The DoD’s 2018 cybersecurity strategy charges U.S. Cyber Command to defend forward in cyberspace by getting as close to adversaries as possible to see what they’re planning, so the department can take action or inform others to prepare.

The approach is a response to continued adversary activity in cyberspace under the threshold of armed conflict that undermines national security.

Hicks recognized that the U.S. has been forced to become more forward leaning in its posture.
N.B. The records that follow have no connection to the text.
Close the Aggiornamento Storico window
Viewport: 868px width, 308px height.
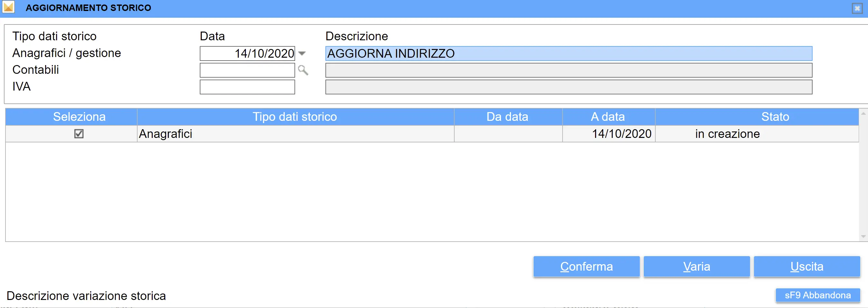(x=857, y=8)
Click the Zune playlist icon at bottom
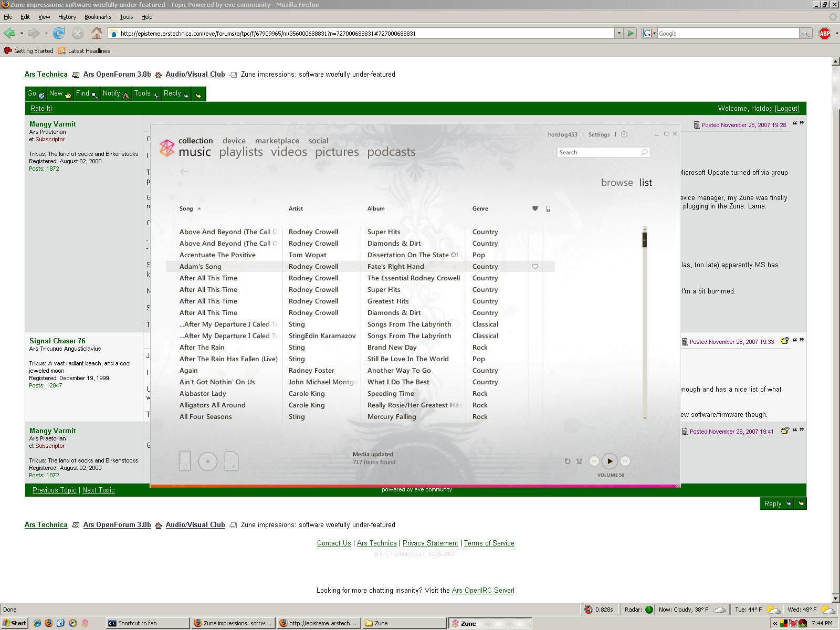 pyautogui.click(x=232, y=461)
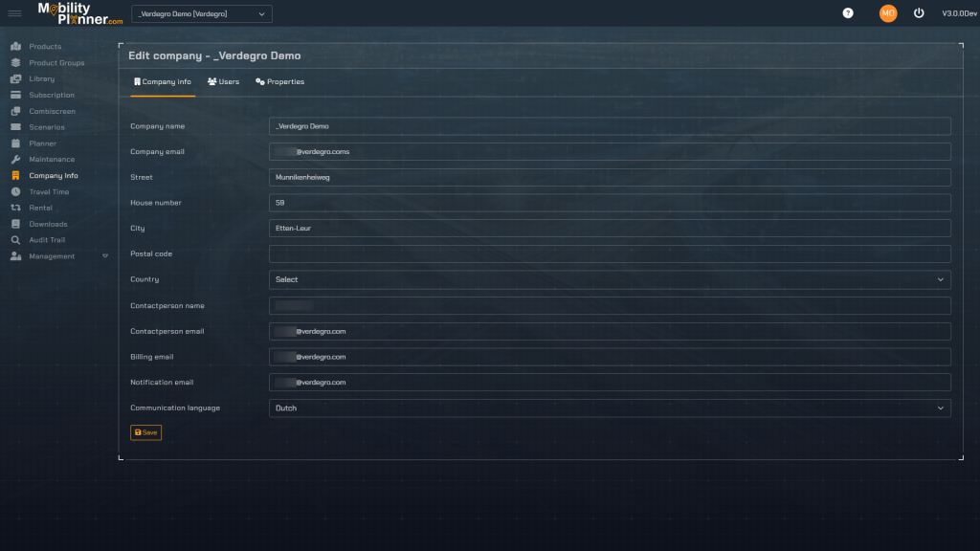Switch to the Users tab

point(224,82)
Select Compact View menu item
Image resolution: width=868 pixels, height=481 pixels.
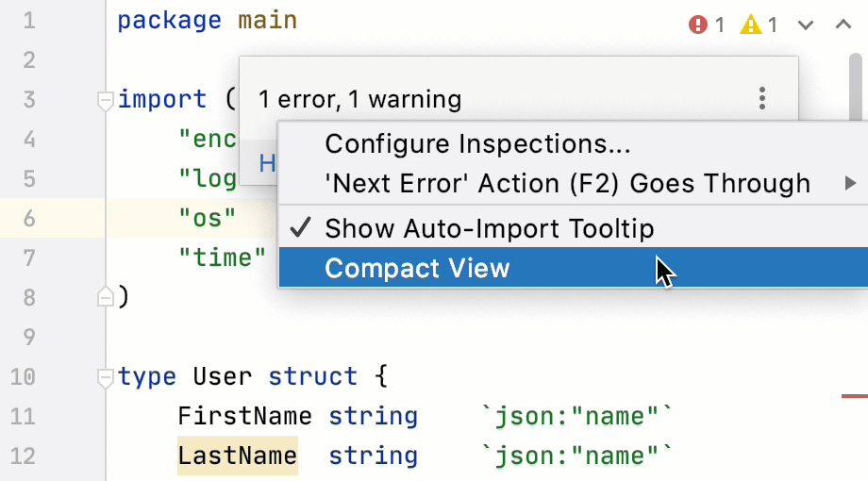tap(417, 269)
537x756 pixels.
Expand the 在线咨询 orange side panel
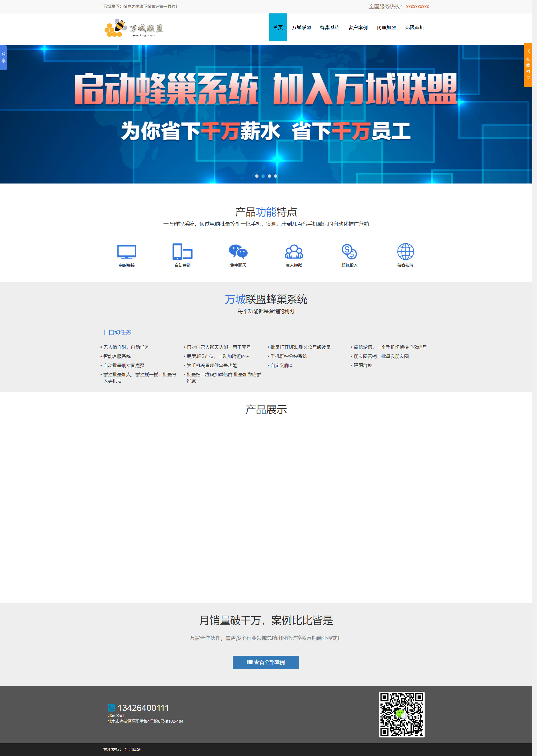[528, 65]
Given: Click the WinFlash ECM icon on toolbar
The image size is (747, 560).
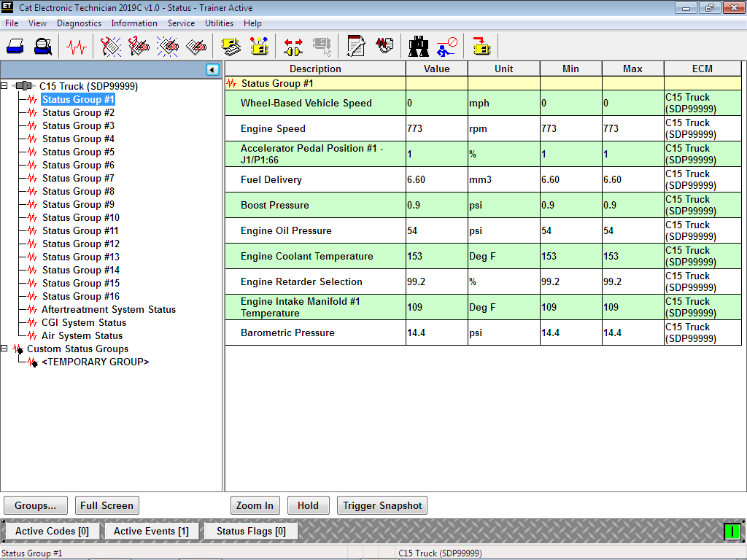Looking at the screenshot, I should (481, 46).
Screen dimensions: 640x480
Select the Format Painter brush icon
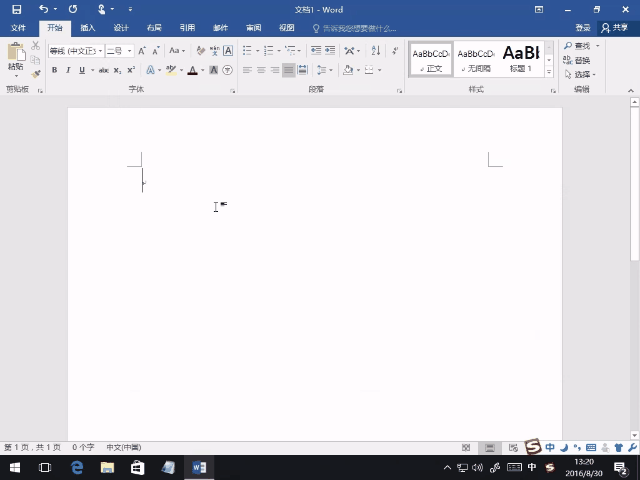(36, 73)
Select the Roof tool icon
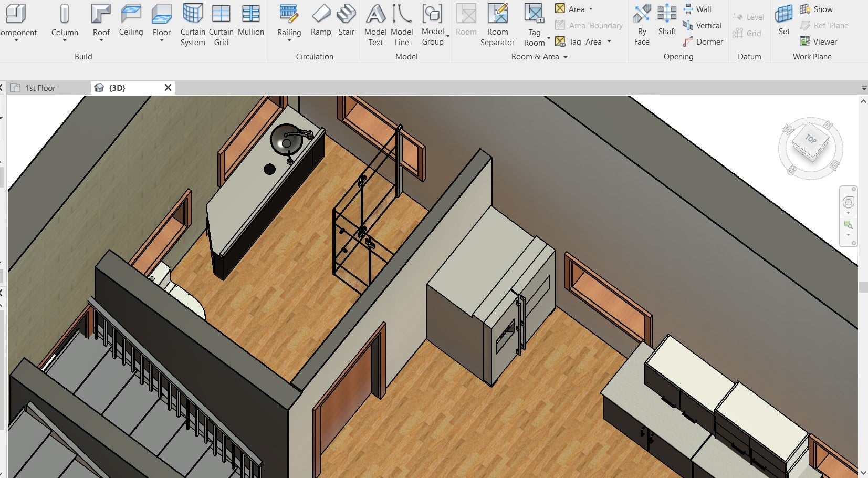868x478 pixels. point(101,14)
“China and Russia’s malicious cyber campaigns seek to diminish U.S. military advantages and economic security. The department must be proactive to understand an adversary’s cyber operations and capabilities,” Hicks wrote in a prehearing questionnaire. “It must ensure we have better defenses against those capabilities, and when necessary, take action to disrupt an adversary’s malicious activities. The department should work with U.S. interagency, industry and international partners to counter adversary cyber actors.”

To prevent and deter these types of malicious activity, within which Hicks included the recent government hack attributed to Russia, the U.S. government must be “living in systems” to provide warnings and the indicators of a potential imminent attack.

She wants to work with Congress to ensure the right authorities to conduct these operations are in place so that DoD can perform its mission effectively, she noted.

What to do about Cyber Command and NSA?

Hicks was also asked to weigh in on the decade-long debate surrounding splitting Cyber Command and NSA.

At the time of its creation, it made sense to create a dual-hat arrangement in which Cyber Command and NSA shared a leader, personnel, expertise and infrastructure to help the command grow.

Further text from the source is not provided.